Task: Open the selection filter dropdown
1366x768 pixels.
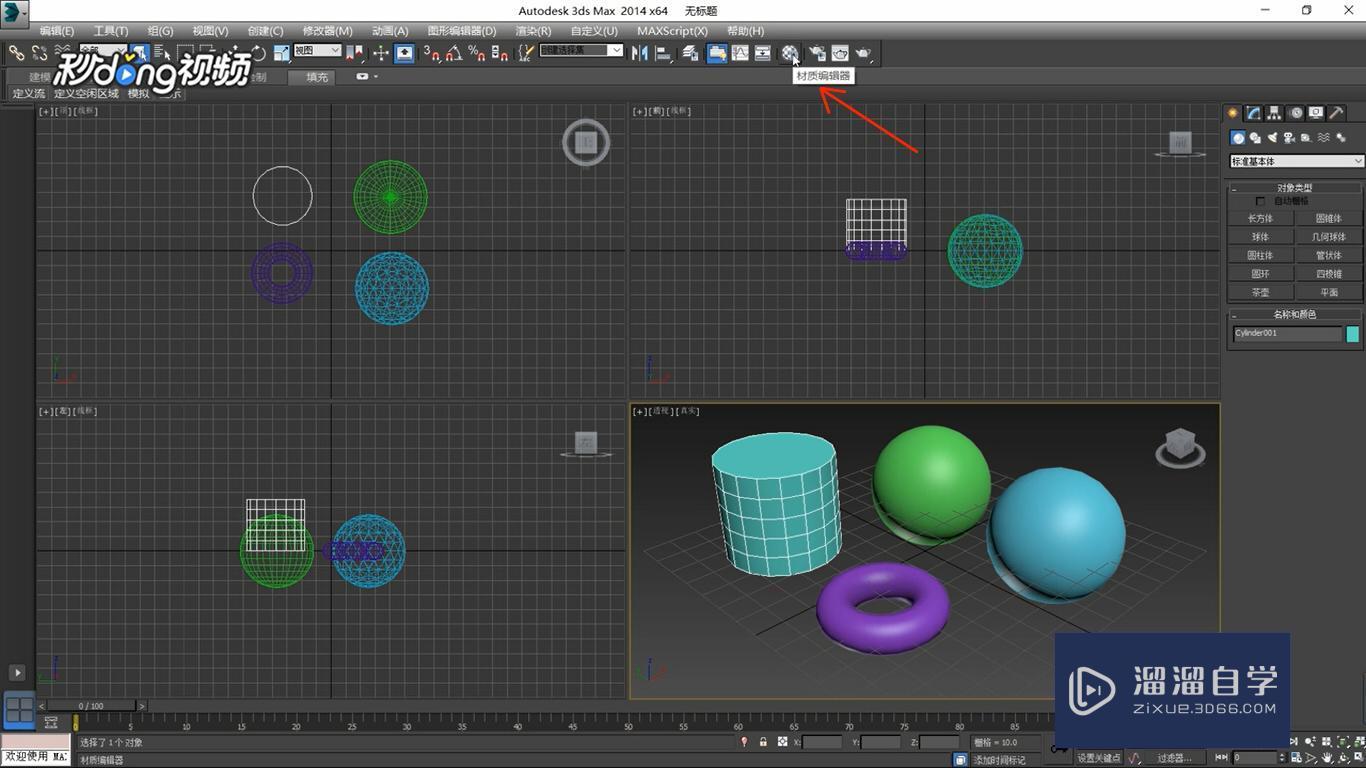Action: point(581,50)
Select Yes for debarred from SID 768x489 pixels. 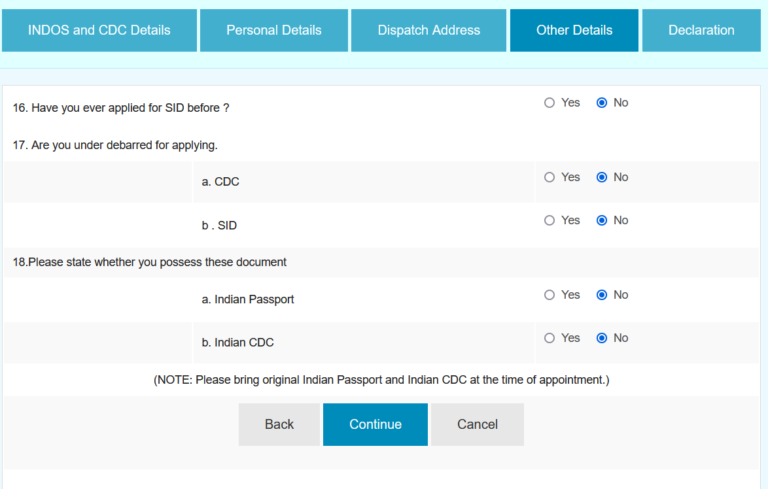coord(549,220)
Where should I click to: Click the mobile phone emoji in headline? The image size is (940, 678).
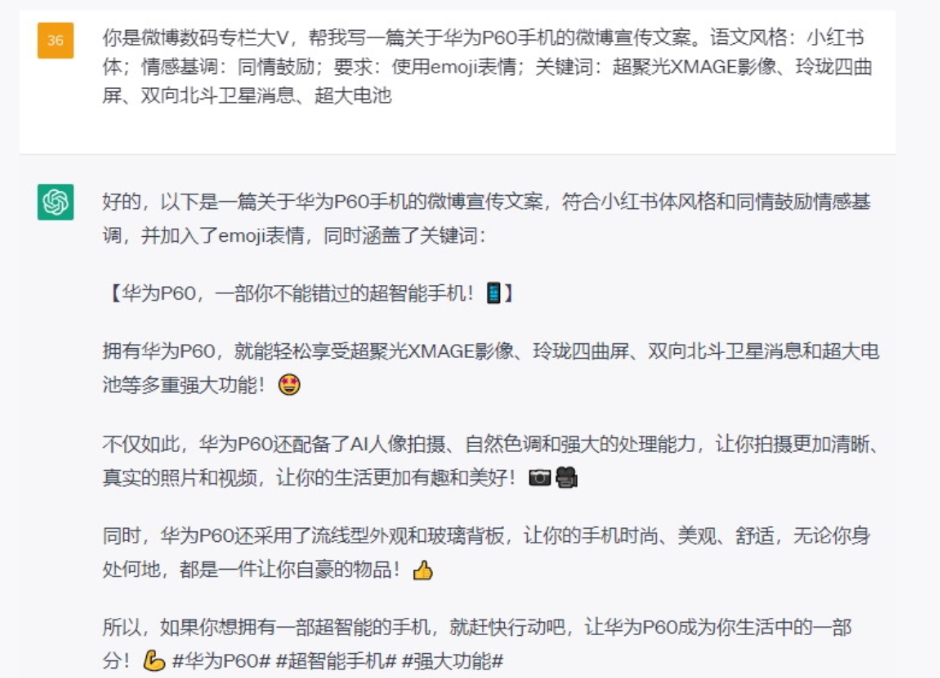coord(493,293)
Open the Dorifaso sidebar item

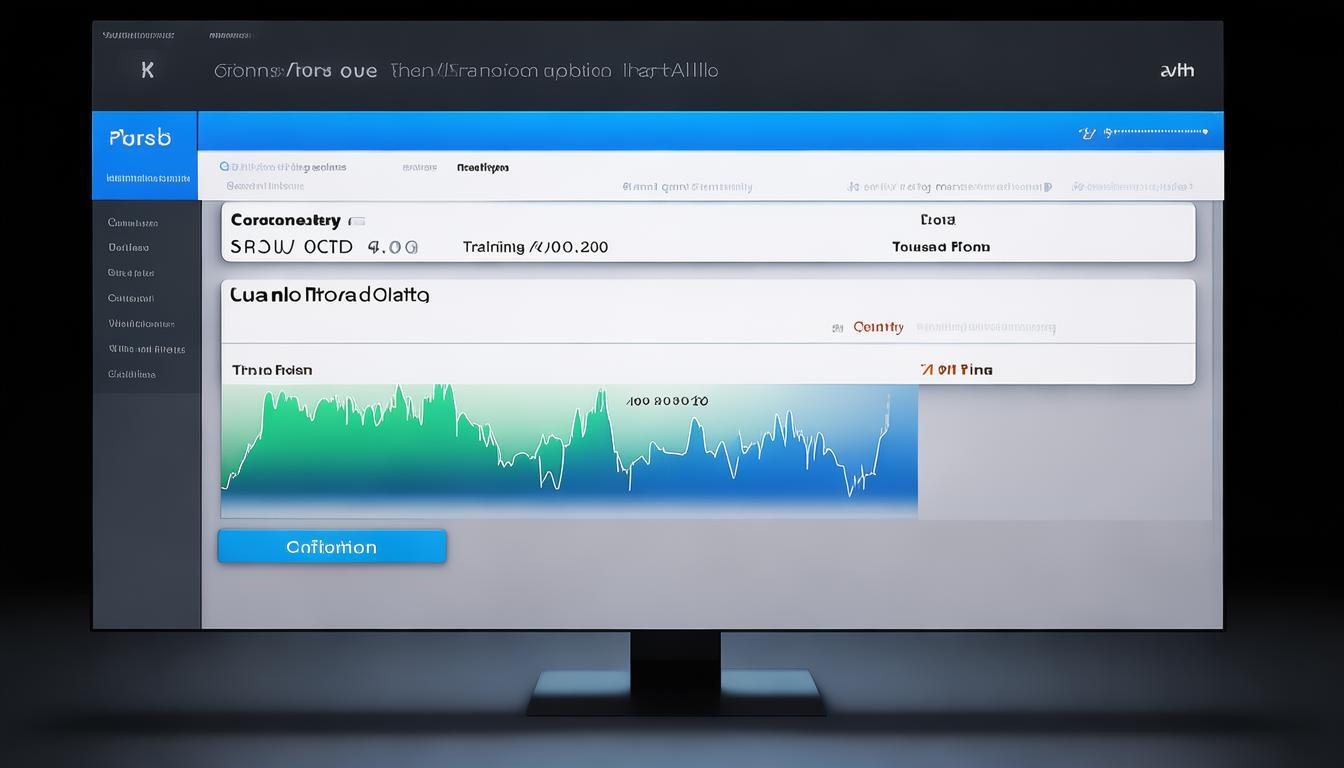(129, 247)
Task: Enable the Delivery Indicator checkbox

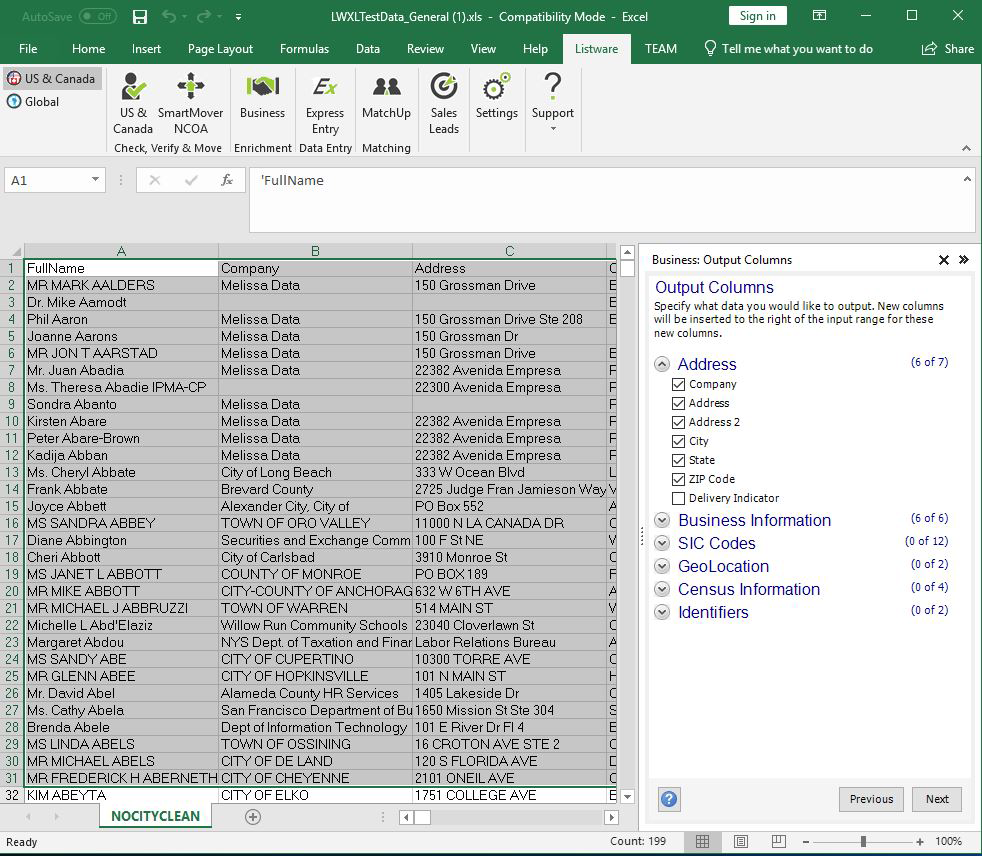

......

Each line from the one with "Where should I" through the end of the entries should be reproduced exactly. Leave out the pictures.

Where should I click to: Click the mobile phone emoji in headline? The image size is (940, 678).
coord(493,293)
Open the Dorifaso sidebar item

(129, 247)
Task: Enable the Delivery Indicator checkbox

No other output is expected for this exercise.